■ Exercise aim
Please restate verbatim the lines that open the listing below, ending with the line in which "The height and width of the screenshot is (477, 875)." occurs.

■ Dataset records
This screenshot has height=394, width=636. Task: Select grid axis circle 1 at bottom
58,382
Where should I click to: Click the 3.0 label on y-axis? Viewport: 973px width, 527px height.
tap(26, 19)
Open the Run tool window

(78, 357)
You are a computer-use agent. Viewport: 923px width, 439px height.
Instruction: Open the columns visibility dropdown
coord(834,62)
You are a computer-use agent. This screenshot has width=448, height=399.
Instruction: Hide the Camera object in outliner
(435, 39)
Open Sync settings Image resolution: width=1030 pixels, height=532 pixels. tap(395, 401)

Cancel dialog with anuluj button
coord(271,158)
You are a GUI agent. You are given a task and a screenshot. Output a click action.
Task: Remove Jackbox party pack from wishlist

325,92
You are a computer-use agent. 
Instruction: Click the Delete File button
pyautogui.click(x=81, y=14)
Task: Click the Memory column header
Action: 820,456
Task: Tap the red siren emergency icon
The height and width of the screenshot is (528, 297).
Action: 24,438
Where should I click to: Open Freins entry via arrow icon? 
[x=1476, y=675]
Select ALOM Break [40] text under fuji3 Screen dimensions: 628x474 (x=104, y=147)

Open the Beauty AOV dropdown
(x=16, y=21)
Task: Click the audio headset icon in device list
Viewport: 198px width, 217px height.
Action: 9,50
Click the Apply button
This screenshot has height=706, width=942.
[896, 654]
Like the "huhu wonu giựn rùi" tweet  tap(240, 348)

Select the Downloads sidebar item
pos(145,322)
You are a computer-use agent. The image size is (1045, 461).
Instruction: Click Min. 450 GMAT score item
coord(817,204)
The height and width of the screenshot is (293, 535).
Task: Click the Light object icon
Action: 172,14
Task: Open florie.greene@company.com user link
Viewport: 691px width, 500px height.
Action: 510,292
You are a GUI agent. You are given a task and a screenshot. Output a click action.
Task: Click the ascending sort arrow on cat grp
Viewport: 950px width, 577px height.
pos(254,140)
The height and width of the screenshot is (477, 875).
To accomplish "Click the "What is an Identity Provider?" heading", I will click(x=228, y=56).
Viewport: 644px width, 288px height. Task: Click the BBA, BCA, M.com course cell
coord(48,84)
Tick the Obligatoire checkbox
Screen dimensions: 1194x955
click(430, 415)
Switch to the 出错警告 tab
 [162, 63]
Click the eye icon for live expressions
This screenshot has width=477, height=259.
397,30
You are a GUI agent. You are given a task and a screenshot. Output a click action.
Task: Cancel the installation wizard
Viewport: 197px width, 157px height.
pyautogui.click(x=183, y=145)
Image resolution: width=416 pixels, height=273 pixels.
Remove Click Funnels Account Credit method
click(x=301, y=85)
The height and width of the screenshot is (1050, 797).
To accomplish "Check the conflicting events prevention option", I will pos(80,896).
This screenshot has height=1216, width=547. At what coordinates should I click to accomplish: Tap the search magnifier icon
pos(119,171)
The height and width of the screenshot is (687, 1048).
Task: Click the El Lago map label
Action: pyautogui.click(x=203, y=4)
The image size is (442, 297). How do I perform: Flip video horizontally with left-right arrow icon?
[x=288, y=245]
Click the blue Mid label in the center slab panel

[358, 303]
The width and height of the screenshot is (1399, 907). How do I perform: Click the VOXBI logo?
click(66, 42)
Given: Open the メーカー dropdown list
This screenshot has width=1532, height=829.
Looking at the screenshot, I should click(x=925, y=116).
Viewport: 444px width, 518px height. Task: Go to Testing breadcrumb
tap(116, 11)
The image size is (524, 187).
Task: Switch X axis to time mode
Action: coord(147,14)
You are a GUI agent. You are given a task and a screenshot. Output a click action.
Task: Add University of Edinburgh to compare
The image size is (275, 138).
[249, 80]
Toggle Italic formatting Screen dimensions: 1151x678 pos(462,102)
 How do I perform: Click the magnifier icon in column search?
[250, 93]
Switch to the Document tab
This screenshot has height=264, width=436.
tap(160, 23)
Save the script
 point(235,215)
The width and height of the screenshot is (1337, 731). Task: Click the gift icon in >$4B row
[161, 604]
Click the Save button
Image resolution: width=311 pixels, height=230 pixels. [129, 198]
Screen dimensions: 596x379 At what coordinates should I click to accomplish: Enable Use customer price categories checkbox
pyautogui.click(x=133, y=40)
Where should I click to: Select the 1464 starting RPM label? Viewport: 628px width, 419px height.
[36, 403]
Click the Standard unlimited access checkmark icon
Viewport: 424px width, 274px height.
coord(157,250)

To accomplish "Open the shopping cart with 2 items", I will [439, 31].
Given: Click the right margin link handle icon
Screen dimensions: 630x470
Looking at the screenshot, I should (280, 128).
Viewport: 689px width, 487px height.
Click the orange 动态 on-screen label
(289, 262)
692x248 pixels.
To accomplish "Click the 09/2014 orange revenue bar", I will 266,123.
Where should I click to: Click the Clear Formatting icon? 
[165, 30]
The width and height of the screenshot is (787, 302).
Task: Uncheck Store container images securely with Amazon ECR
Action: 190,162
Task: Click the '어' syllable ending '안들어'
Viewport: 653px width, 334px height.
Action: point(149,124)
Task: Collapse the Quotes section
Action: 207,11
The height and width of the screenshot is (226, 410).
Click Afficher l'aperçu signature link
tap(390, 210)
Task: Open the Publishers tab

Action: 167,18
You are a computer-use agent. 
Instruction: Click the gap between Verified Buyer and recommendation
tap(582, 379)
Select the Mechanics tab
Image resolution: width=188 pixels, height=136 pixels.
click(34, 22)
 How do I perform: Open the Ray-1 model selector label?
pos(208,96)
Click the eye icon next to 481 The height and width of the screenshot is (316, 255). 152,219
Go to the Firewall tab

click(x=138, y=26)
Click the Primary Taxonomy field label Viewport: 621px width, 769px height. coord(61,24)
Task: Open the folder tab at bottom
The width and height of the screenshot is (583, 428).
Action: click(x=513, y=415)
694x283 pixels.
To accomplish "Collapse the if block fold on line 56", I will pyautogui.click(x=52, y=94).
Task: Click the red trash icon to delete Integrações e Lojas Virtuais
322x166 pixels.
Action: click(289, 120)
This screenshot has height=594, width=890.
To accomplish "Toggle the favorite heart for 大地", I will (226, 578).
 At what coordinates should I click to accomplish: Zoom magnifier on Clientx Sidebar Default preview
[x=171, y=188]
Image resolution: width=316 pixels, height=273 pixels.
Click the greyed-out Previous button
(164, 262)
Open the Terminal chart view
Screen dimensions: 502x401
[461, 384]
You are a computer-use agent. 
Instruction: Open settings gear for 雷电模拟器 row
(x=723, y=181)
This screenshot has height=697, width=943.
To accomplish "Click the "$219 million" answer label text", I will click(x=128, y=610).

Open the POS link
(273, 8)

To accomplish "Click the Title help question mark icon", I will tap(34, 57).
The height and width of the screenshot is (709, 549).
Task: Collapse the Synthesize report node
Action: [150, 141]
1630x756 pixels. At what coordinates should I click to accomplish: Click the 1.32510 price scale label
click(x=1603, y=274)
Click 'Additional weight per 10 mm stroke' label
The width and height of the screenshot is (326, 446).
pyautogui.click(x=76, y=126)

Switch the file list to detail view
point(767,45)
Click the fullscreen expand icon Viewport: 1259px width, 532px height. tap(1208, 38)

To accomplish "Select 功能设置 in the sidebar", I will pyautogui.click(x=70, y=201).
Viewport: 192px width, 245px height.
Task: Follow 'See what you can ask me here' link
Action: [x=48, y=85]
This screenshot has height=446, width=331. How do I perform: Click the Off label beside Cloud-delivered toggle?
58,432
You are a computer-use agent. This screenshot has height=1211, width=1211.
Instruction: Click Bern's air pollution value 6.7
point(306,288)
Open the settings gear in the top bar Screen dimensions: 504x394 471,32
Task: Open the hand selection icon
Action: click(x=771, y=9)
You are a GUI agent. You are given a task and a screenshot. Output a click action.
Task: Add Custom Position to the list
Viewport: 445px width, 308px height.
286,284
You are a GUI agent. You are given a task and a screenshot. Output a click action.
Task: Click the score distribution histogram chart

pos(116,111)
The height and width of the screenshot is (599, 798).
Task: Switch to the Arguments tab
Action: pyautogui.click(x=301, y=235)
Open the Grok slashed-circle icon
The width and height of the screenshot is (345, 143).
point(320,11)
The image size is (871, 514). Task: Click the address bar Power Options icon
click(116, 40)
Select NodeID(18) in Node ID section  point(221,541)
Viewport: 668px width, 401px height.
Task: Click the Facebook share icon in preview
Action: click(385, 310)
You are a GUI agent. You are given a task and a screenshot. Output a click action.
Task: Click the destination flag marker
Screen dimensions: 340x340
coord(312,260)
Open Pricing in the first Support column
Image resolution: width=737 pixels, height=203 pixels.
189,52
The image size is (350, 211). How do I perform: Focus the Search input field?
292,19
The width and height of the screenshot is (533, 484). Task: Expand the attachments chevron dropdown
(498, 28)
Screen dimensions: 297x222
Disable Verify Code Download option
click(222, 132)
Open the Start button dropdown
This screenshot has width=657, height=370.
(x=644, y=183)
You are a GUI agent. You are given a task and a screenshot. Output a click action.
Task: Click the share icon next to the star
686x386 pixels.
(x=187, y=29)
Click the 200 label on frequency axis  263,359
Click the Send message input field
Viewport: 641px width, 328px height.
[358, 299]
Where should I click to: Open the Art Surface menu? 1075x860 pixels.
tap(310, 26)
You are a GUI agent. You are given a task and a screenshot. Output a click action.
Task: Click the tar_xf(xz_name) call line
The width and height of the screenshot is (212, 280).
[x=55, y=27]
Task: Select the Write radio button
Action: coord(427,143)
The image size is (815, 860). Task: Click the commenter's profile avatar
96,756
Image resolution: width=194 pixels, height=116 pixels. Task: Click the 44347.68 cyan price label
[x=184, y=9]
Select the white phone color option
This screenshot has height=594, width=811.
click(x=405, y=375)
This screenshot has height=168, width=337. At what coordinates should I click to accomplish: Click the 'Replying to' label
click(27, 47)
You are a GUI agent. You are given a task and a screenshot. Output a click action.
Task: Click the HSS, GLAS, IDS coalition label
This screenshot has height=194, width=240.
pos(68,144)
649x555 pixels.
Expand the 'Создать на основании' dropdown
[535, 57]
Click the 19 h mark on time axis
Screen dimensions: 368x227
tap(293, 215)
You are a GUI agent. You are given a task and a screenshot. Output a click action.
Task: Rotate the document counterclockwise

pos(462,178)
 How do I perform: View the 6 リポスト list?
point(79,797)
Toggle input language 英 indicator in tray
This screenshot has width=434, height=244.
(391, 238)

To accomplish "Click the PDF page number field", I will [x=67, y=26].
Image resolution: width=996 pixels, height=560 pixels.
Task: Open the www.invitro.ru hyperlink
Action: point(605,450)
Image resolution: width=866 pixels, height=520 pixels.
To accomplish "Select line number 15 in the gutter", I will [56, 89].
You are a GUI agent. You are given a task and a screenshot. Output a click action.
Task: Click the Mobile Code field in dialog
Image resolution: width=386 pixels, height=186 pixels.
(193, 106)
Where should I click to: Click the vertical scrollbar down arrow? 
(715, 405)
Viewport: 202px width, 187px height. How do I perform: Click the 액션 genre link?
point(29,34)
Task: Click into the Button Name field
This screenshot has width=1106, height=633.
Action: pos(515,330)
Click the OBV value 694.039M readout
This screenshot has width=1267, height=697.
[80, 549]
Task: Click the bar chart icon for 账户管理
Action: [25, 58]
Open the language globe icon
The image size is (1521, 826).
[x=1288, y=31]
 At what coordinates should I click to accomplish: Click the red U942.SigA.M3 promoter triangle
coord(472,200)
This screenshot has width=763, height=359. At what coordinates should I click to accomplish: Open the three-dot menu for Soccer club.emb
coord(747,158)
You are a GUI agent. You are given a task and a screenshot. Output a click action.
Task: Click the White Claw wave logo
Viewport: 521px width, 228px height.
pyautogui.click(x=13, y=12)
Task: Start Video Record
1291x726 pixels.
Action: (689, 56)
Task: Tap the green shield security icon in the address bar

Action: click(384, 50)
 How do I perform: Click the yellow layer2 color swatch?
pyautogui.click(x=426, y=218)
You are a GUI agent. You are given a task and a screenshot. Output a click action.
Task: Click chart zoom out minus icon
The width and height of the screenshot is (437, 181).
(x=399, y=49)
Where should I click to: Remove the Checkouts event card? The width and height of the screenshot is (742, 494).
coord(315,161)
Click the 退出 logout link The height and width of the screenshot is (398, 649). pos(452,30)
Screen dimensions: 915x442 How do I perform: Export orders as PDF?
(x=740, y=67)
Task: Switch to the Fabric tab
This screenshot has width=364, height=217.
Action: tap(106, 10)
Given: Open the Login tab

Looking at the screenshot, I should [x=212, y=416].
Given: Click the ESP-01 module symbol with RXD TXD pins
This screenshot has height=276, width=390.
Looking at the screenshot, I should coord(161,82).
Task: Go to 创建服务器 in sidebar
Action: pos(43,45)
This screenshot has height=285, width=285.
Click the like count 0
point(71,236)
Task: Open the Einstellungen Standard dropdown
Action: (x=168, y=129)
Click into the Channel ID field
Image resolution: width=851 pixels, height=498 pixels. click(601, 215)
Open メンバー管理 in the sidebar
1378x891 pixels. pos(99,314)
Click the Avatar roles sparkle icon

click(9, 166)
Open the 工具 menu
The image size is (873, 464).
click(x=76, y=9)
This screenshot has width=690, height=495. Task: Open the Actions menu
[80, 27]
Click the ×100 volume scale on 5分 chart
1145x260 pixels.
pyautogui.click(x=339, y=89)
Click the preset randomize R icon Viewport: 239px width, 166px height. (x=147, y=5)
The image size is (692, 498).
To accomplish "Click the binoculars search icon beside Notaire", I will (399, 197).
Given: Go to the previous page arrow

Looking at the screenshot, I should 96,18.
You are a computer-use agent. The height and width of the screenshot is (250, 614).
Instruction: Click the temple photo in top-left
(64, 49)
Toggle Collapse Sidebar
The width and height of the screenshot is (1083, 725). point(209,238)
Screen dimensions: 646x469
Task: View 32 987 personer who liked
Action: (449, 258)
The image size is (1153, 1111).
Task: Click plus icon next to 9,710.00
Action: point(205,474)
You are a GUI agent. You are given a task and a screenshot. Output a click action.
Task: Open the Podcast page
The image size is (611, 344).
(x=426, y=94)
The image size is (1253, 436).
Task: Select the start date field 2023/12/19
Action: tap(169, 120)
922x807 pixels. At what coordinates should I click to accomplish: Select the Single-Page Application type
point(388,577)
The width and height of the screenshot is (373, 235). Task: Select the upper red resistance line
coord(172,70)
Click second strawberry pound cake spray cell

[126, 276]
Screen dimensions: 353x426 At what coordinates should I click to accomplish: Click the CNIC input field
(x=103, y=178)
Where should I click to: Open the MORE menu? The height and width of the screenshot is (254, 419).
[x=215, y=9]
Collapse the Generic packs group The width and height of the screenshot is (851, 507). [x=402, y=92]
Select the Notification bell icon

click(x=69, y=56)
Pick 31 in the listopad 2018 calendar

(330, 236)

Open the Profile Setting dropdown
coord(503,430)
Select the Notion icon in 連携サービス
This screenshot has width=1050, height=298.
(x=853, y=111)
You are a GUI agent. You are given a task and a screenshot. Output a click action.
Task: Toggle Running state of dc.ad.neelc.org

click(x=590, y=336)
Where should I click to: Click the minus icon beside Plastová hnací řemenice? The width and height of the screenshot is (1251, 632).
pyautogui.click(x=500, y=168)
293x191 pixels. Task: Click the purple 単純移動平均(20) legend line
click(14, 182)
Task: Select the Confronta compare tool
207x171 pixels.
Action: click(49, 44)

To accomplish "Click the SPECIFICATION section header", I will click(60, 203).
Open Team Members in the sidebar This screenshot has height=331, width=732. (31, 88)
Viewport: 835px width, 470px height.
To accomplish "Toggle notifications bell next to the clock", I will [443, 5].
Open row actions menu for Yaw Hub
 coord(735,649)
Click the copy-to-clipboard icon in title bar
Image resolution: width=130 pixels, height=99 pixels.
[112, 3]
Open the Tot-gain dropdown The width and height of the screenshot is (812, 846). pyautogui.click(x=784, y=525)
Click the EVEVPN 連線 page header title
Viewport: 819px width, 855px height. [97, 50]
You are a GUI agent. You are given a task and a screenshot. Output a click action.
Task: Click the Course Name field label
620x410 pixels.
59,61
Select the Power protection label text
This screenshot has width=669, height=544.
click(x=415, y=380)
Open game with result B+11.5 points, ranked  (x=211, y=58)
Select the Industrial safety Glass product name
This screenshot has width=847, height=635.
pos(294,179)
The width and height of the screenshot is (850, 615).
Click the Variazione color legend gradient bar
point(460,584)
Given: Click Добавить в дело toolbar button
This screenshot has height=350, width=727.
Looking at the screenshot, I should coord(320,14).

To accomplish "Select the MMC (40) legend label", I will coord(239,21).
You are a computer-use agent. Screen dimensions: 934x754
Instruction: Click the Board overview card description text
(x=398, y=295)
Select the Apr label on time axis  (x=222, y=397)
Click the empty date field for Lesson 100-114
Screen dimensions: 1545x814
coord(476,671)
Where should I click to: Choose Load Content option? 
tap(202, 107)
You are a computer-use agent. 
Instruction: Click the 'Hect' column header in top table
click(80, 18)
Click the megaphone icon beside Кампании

■ Written response
This screenshot has height=394, width=636. Task: Select grid axis circle 1 at bottom
58,382
Where should I click to: Click the 3.0 label on y-axis? Viewport: 973px width, 527px height.
tap(26, 19)
Open the Run tool window

(78, 357)
You are a computer-use agent. Viewport: 923px width, 439px height.
Instruction: Open the columns visibility dropdown
coord(834,62)
You are a computer-use agent. This screenshot has width=448, height=399.
Instruction: Hide the Camera object in outliner
(435, 39)
Open Sync settings Image resolution: width=1030 pixels, height=532 pixels. tap(395, 401)

Cancel dialog with anuluj button
coord(271,158)
You are a GUI agent. You are given a task and a screenshot. Output a click action.
Task: Remove Jackbox party pack from wishlist

325,92
You are a computer-use agent. 
Instruction: Click the Delete File button
pyautogui.click(x=81, y=14)
Task: Click the Memory column header
Action: 820,456
Task: Tap the red siren emergency icon
The height and width of the screenshot is (528, 297).
Action: 24,438
Where should I click to: Open Freins entry via arrow icon? 
[x=1476, y=675]
Select ALOM Break [40] text under fuji3 Screen dimensions: 628x474 (x=104, y=147)

Open the Beauty AOV dropdown
(x=16, y=21)
Task: Click the audio headset icon in device list
Viewport: 198px width, 217px height.
Action: 9,50
Click the Apply button
This screenshot has height=706, width=942.
[896, 654]
Like the "huhu wonu giựn rùi" tweet  tap(240, 348)

Select the Downloads sidebar item
pos(145,322)
You are a computer-use agent. The image size is (1045, 461).
Instruction: Click Min. 450 GMAT score item
coord(817,204)
The height and width of the screenshot is (293, 535).
Task: Click the Light object icon
Action: 172,14
Task: Open florie.greene@company.com user link
Viewport: 691px width, 500px height.
Action: 510,292
You are a GUI agent. You are given a task and a screenshot. Output a click action.
Task: Click the ascending sort arrow on cat grp
Viewport: 950px width, 577px height.
pos(254,140)
The height and width of the screenshot is (477, 875).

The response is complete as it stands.